* **Task**
Pull out every line in the listing below that contains the word "first".

[Data drawn from a collection]
⁂
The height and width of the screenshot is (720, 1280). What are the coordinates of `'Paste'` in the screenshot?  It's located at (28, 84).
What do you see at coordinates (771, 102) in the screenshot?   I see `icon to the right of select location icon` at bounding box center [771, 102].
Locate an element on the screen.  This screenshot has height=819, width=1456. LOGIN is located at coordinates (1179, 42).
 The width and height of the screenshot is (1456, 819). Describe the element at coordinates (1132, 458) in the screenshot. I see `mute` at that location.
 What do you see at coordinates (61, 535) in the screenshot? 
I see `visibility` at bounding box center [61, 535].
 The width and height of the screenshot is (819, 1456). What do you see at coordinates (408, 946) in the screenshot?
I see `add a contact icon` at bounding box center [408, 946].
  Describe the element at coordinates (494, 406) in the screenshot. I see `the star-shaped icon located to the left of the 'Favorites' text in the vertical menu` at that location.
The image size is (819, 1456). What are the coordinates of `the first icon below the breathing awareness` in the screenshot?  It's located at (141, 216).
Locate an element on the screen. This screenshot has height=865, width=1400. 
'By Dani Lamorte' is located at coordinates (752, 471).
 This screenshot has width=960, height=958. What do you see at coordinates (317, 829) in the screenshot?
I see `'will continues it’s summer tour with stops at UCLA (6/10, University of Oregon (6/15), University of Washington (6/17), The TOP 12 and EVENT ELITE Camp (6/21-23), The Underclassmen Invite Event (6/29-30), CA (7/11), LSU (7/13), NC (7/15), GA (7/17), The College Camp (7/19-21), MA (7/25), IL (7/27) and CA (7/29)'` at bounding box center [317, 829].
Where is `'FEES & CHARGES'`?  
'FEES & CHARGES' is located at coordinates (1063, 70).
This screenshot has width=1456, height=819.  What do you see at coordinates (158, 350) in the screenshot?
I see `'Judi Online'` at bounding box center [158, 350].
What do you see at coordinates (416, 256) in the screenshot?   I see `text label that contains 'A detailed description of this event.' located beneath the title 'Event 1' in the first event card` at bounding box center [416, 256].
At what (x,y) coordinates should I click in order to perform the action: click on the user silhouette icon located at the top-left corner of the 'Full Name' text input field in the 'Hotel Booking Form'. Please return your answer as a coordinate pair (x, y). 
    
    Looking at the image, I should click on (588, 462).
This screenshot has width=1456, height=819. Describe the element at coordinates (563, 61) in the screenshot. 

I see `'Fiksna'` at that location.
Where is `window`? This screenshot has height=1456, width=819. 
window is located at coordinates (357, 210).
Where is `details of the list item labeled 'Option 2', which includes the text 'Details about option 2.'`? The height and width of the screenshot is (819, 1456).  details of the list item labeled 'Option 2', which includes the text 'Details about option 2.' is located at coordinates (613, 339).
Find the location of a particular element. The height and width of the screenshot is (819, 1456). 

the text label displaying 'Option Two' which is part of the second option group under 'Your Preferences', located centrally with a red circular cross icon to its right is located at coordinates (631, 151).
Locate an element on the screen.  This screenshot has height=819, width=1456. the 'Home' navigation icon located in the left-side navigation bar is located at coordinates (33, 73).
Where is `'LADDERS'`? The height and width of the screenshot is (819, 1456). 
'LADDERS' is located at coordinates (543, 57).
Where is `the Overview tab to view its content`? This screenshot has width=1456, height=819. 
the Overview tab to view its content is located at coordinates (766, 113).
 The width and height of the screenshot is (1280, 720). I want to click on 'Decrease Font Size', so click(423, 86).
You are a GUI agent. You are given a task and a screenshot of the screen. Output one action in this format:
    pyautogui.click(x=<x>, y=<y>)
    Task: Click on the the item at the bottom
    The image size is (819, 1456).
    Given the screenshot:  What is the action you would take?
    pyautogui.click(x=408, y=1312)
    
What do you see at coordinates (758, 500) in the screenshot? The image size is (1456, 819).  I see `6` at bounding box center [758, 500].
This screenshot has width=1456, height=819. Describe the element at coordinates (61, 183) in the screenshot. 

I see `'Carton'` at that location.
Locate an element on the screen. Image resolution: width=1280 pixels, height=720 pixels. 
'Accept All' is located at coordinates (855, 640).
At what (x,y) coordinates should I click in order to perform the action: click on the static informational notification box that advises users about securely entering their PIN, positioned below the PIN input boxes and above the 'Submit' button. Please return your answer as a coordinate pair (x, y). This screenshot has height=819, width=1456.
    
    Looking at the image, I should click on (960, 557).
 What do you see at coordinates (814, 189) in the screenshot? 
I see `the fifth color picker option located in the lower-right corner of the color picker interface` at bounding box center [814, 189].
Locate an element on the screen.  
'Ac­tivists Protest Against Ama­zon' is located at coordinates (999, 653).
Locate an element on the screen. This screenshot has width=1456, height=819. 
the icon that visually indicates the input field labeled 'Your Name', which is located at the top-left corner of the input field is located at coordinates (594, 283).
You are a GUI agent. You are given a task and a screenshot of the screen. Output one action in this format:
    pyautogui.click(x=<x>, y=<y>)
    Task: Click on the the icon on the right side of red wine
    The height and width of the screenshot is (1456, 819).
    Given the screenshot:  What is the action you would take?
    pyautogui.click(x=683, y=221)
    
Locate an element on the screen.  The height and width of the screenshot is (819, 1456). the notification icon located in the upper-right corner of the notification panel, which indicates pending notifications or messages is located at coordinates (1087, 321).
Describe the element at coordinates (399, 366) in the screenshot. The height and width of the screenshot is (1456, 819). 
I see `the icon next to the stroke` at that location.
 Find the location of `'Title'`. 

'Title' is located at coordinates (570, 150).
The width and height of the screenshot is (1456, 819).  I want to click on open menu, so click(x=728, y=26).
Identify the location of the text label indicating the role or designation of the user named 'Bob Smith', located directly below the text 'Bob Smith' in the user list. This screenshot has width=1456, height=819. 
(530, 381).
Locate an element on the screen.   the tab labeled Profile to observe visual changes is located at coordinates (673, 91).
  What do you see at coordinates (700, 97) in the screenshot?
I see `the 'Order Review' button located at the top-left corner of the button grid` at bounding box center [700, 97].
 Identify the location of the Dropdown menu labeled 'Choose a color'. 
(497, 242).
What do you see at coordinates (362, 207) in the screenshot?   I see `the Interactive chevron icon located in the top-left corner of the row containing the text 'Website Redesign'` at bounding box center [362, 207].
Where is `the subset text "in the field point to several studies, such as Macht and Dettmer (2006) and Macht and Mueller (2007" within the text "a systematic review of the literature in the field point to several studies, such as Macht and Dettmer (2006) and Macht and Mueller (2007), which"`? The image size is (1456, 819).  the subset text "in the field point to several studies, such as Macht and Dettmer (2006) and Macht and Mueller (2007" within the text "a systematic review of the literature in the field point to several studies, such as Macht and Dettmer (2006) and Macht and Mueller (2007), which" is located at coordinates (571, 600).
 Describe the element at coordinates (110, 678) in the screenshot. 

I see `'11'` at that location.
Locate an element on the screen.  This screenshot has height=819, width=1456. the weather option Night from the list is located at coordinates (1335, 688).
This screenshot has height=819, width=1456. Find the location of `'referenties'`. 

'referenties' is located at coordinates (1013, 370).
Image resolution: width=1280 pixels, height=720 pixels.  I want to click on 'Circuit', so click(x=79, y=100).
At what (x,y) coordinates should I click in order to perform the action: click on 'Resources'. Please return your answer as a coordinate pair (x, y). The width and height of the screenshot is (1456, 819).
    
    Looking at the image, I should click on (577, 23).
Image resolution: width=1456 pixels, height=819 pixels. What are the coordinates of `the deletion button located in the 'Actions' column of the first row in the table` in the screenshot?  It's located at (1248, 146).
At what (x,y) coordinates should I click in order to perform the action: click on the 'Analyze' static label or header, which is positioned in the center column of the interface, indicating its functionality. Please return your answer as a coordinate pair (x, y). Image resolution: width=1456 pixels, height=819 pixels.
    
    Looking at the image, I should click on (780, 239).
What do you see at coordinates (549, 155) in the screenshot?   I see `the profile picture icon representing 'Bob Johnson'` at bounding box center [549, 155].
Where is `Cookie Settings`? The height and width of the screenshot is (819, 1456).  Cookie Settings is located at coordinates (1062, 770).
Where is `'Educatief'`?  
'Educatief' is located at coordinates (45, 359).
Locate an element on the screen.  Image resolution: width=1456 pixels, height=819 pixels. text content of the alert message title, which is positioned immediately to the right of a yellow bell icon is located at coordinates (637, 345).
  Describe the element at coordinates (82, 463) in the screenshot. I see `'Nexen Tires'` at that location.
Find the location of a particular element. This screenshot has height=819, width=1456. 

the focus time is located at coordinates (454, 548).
⁂
* **Output for this exercise**
The image size is (819, 1456). What are the coordinates of `the first icon below the breathing awareness` in the screenshot?  It's located at (141, 216).
What do you see at coordinates (416, 256) in the screenshot?   I see `text label that contains 'A detailed description of this event.' located beneath the title 'Event 1' in the first event card` at bounding box center [416, 256].
Image resolution: width=1456 pixels, height=819 pixels. What are the coordinates of `the deletion button located in the 'Actions' column of the first row in the table` in the screenshot?  It's located at (1248, 146).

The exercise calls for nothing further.